Five men sit at the table in the hunting club and talk about their latest incredible experiences. They all struggled one animal at a time, in strange circumstances. Based on the information provided, determine where these adventures took place, what kind of animals they were, and by what tools they struggled.

1. The professor tossed the animal with a suddenly grabbed large stone.
2. The doctor did not hunt in East Africa and was not attacked by a hippopotamus.
3. The colonel’s rhino adventure was not in Central Africa, where one of the hunters chased away an animal with his bare hands.
4. The bison attacked one of the hunters in North Africa.
5. The fire chief hunted in South Africa.
6. The puma was hit in the head by the captain with an empty gun.
7. The hunter in West Africa did not have any guns, and he was not the one who fight his attacker with a garment.
8. The elephant was not chased away with a stick.

The code I wrote:

solve(T) :-
    adventure(A, T), hunter(A, professor), tool(A, stone),
    adventure(B, T), hunter(B, doctor),
    adventure(C, T), hunter(C, colonel), animal(C, rhino),
    adventure(D, T), place(D, central_africa), tool(D, bare_hands),
    adventure(E, T), place(E, north_africa), animal(E, bison),
    adventure(F, T), hunter(F, fire_chief), place(F, south_africa),
    adventure(G, T), hunter(G, captain), animal(G, puma), tool(G, empty_gun),
    adventure(H, T), place(H, west_africa),
    adventure(I, T), animal(I, elephant).

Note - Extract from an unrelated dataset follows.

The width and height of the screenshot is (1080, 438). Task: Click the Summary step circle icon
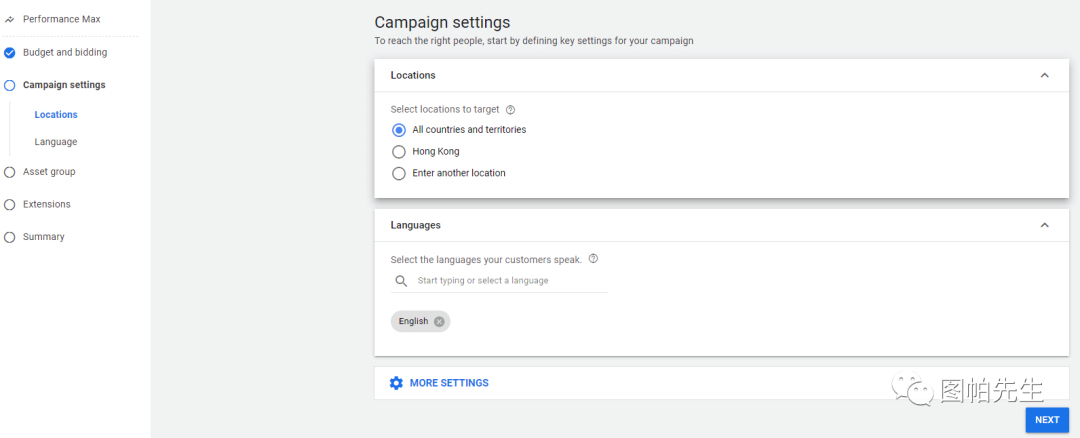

adventure(X, adventures(X,_,_,_,_)).
adventure(X, adventures(_,X,_,_,_)).
adventure(X, adventures(_,_,X,_,_)).
adventure(X, adventures(_,_,_,X,_)).
adventure(X, adventures(_,_,_,_,X)).

hunter(a(X,_,_,_),X).
place(a(_,X,_,_),X).
animal(a(_,_,X,_),X).
tool(a(_,_,_,X),X).

Answer 1

Optimizing the performance, building on rayscan's answer:

invalid([doctor, _, east_africa, _]).
invalid([doctor, _, _, hippo]).
invalid([colonel, _, central_africa, _]).
invalid([_, gun, west_africa, _]).
invalid([_, garment, west_africa, _]).
invalid([_, stick, _, elephant]).

% valid conditions from the puzzle negated
invalid([H, T, _, _]) :-
    \+ ((H = professor, T = stone) ; (H \= professor, T \= stone)).
invalid([H, _, _, A]) :-
    \+ ((H = colonel, A = rhino) ; (H \= colonel, A \= rhino)).
invalid([_, T, P, _]) :-
    \+ ((T = hands, P = central_africa) ; (T \= hands, P \= central_africa)).
invalid([_, _, P, A]) :-
    \+ ((P = north_africa, A = bison) ; (P \= north_africa, A \= bison)).
invalid([H, _, P, _]) :-
    \+ ((H = fire_chief, P = south_africa) ; (H \= fire_chief, P \= south_africa)).
invalid([H, T, _, A]) :-
    \+ ((H = captain, T = gun, A = puma) ; (H \= captain, T \= gun, A \= puma)).


go(Sol) :-
    Hunters = [professor, doctor, colonel, fire_chief, captain],
    Tools = [stone, hands, garment, gun, stick],
    Places = [east_africa, central_africa, north_africa, south_africa, west_africa],
    Animals = [rhino, hippo, bison, puma, elephant],

    % Break symmetry by pre-specifying the hunters as the first element in the lists
    findall([H, _, _, _], member(H, Hunters), Sol),
    find_combs([Hunters, Tools, Places, Animals], Sol).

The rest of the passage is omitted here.